First local paediatric brain aneurysm surgery done at Woodlands

Ty David
Ty David

Guyanese neurosurgeon, Dr Amarnauth Dukhi, on Monday performed Guyana’s first paediatric brain aneurysm surgery on a 13-year-old high school student.

Dr Dukhi led a team which conducted the successful surgery at the Woodlands Hospital in Georgetown after the teen, Ty David, was admitted to the hospital two weeks ago.

David is expected to make a full recovery.

During a press briefing at the hospital’s boardroom, the neurosurgeon said that on May 18, the paediatric department admitted David who had a sudden loss of consciousness after having a severe headache. Upon his admission, a CT scan was done which at the time showed extensive bleeding in his brain, possibly the result of a spontaneous rupture.

From left are: Tonna David and Dr Amarnauth Dukhi.

He added that he was called to consult on the patient and subsequently gave the presumptive diagnosis of a brain aneurysm. “Further studies, radiological studies were done and that showed that indeed this child had something what we call a brain aneurysm. Brain aneurysm is something that is more frequent in adults… Out of 100,000 kids less than 15-years-old, less than one kid will have a brain aneurysm, that’s how rare it is,” Dr Dukhi told the news conference.

The doctor went on to explain that any brain aneurysm is considered to be an extremely critical ordeal for patients. These patients, he said, cannot move, cannot travel, and must be placed in a room that is extremely dark. After similar precautions were taken, they were able to evaluate the teen again and subsequently flush the blood out of his brain and have him prepped for surgery.

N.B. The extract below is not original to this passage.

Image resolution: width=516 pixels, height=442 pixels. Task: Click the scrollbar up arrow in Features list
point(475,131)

According to the neurosurgeon, endovascular surgery for vascular brain disorders is extremely difficult and is considered to be the toughest neurological procedure, however, it has  been performed in Guyana for over the last year and a half. This procedure, he added, is also not done in the public health sector in the country. Emphasising the rarity of the condition, the neurosurgeon noted that even during his residency he had never seen a case of a paediatric brain aneurysm. Although this was the seventh brain aneurysm procedure done here, he revealed that it was the first paediatric case

Given David’s critical condition, Dr Dukhi told members of the media that it would have been incredibly dangerous for the teen to go overseas to have the procedure done. If they were to take that risk, he said, the child would not have been able to go on a commercial flight.

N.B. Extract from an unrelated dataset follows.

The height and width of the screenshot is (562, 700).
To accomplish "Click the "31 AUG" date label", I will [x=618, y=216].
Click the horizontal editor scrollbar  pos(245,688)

Providing details on how the procedure was done, he stated that a minimally invasive brain aneurysm endovascular stenting and coiling was done and as a result they did not have to “open his head.”

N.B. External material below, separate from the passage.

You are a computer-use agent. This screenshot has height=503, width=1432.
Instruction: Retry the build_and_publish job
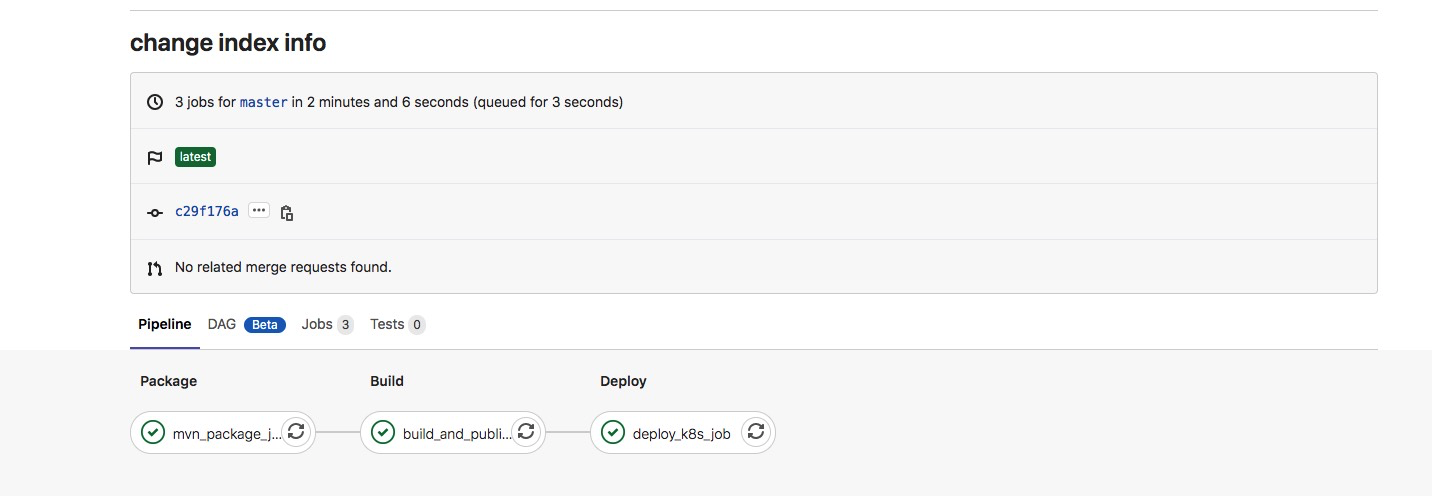tap(526, 432)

“This is what we do in first world countries, what I was trained to do overseas in a subspecialty of neurosurgery and also my professor was able to come in to be part of that,” he stated. Thankfully, the procedure, he added, went well and referred to it as a text book-style surgery.

According to Dr. Dukhi they were able to go to the brain through David’s femoral artery on his right leg. “We were able to get to his brain through his femoral artery on his right leg, we went through his heart with the camera straight to his brain and we were able to find the aneurysm which was extremely huge.”

He mentioned that there are certain factors that must be taken into consideration when this type of surgery is being done. He and his team were able to put a stent where the aneurysm was found and blocked it. They were then able to “coil it.” He explained that the coil blocks the aneurysm completely away from the natural flow and causes it to disappear.

The procedure took approximately two hours to complete and the doctor reported that the young patient is already awake and up and is expected to be discharged today as they do not foresee any complications occurring in the future. While there will be follow-ups done with the teen, he should be able to go back to his normal daily activities.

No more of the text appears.